» Consigne A:
Recopiez fidèlement le passage de l'article sur la conjoncture du bâtiment qui va de « CONJONCTURE. L'opinion des » à « niveau des prix. », ces deux segments inclus.
» Consigne B:
Poursuivez l'article sur la conjoncture du bâtiment à partir de sa dernière phrase.

» Texte fourni:
CONJONCTURE. L'opinion des entrepreneurs du bâtiment sur leur activité récente et sur l'état de leurs carnets de commandes s'est améliorée au mois d'août, d'après l'Insee. Ils se montrent également plus confiants sur l'évolution de leurs effectifs et le niveau des prix.

Après le choc économique du confinement, le climat des affaires serait-il en passe de s'améliorer dans le bâtiment ? On pourrait le penser en regardant les résultats de l'enquête de conjoncture dans le secteur réalisée par l'Insee au mois d'août 2020 : le solde d'opinion des chefs d'entreprises sur leur activité enregistrée au cours des trois derniers mois augmente pour le deuxième mois consécutif, passant de -58% en juillet à -23% en août, mais restant sous sa moyenne de longue période (-4%). Les professionnels de la filière ont en revanche été un peu moins optimistes en août (+12%) qu'en juillet (+16%) sur leur activité prévue pour le prochain trimestre, même si le solde reste largement supérieur à sa moyenne de longue période (-5%).

 

Autre signe encourageant : l'opinion des entrepreneurs sur l'évolution de leurs effectifs. Depuis le déconfinement, ils sont de plus en plus nombreux à retrouver confiance pour les perspectives d'emploi : après -17% en mai, le solde s'est redressé à -4% en juin puis 0% en juillet et enfin +1% en août (la moyenne de long terme est de -3%). Une tendance qui a pour corollaire une hausse des effectifs réalisée ces derniers mois : le solde d'opinion correspondant a lui aussi remonté la pente en passant de -24% en juin à -18% en juillet puis -14% en août, sachant que la valeur moyenne est aussi de -3%.

» Enregistrements affichés:
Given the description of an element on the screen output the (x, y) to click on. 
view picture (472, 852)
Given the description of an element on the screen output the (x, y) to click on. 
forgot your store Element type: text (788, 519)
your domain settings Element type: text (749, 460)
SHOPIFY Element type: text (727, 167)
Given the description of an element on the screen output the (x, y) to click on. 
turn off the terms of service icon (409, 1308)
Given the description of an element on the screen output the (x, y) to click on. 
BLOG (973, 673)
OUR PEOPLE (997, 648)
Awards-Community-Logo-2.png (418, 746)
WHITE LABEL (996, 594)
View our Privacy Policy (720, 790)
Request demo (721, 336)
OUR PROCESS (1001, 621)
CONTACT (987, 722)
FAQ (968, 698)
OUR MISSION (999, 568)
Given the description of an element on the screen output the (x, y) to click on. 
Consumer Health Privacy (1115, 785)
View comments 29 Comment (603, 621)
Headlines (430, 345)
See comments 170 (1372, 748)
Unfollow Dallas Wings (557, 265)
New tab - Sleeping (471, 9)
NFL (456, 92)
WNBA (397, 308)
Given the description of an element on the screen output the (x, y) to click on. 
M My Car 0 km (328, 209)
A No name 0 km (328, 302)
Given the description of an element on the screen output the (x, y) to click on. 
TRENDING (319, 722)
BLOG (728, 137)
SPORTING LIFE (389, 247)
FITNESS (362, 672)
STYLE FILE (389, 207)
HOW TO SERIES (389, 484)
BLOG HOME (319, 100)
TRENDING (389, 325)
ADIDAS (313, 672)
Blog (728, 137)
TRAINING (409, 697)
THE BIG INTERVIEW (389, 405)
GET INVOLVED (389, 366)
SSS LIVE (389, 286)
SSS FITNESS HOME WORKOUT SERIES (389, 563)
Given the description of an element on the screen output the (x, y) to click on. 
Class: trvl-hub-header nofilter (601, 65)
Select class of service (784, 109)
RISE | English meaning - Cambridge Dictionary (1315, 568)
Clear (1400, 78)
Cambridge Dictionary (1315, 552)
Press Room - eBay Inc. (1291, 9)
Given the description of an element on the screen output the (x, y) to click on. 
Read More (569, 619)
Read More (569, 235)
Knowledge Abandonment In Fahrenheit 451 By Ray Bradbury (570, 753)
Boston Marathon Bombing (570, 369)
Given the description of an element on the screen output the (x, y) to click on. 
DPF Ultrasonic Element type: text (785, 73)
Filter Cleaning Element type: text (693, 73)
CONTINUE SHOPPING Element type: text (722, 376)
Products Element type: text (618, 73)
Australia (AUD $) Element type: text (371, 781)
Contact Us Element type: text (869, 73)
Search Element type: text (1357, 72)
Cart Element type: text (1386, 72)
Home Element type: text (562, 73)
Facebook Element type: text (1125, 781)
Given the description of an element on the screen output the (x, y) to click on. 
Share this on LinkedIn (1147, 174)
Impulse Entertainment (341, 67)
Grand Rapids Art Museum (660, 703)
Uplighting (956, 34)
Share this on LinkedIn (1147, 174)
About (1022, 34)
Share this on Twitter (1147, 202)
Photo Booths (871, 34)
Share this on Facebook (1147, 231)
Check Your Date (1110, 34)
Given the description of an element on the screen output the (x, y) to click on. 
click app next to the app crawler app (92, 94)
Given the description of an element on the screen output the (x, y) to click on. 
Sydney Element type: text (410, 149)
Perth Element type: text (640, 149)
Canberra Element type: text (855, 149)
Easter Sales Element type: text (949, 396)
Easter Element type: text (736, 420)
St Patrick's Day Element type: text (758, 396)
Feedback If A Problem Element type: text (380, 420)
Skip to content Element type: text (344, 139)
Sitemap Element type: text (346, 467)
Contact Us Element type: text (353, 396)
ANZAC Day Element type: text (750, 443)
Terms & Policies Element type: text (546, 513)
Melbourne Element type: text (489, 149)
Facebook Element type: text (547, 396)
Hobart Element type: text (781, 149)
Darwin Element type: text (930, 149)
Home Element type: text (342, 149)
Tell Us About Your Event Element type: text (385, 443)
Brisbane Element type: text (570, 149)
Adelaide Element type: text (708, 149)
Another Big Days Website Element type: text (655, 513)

» Réponse A:
CONJONCTURE. L'opinion des entrepreneurs du bâtiment sur leur activité récente et sur l'état de leurs carnets de commandes s'est améliorée au mois d'août, d'après l'Insee. Ils se montrent également plus confiants sur l'évolution de leurs effectifs et le niveau des prix.

» Réponse B:
 

Les carnets de commandes atteignent un plus haut historique

 

L'Insee a en outre constaté que les artisans et entreprises du bâtiment ont été plus nombreux en août (-19%) qu'en juillet (-23%) à juger le niveau de leurs carnets de commandes supérieur à la normale, dépassant même le niveau de long terme (-22%). Sur cette base et compte-tenu de leurs effectifs actuels, les professionnels estiment que les commandes comptabilisées leur assurent 8,2 mois de travail. Un plus haut jamais atteint depuis la création de la série statistique en 1975, souligne l'institut, sachant que la moyenne est de 5,7 mois.

 

Malgré cela, la problématique des goulots de production ne faiblit pas : 39% des chefs d'entreprises étaient concernés en août, contre 35% en juillet. L'une des principales causes : les insuffisances de personnels pour 19% des entrepreneurs interrogés en août - ils étaient 18% en juillet et 13% en juin à l'affirmer, avec une moyenne de longue période fixée à 14%. Enfin, il y a eu moins de professionnels qui ont déclaré vouloir augmenter leurs prix en août (-14%) comparativement à juillet (-8%), le niveau passant ainsi sous la moyenne de long terme (-13%).

 

Aggravation des difficultés de recrutement et inquiétudes croissantes sur la situation de la trésorerie

 

D'autres indicateurs méritent d'être soulignés mais leur solde d'opinion a été arrêté par l'Insee en juillet et non en août : l'opinion des chefs d'entreprises sur les perspectives générales s'est établie cet été à -5%, bien au-dessus du niveau de longue période de -16%. Ces derniers ont en outre été 67% à affirmer rencontrer des difficultés de recrutement, contre 59% pour la moyenne. Toujours en juillet, leur solde d'opinion sur l'état de leur trésorerie s'est élevé à -25%, bien en-dessous de la moyenne de -10%. La problématique des délais de paiements ne connaît pour sa part pas de changement, 30% des entrepreneurs interrogés en juillet ayant fait remonter cette tendance, soit un chiffre identique à la moyenne.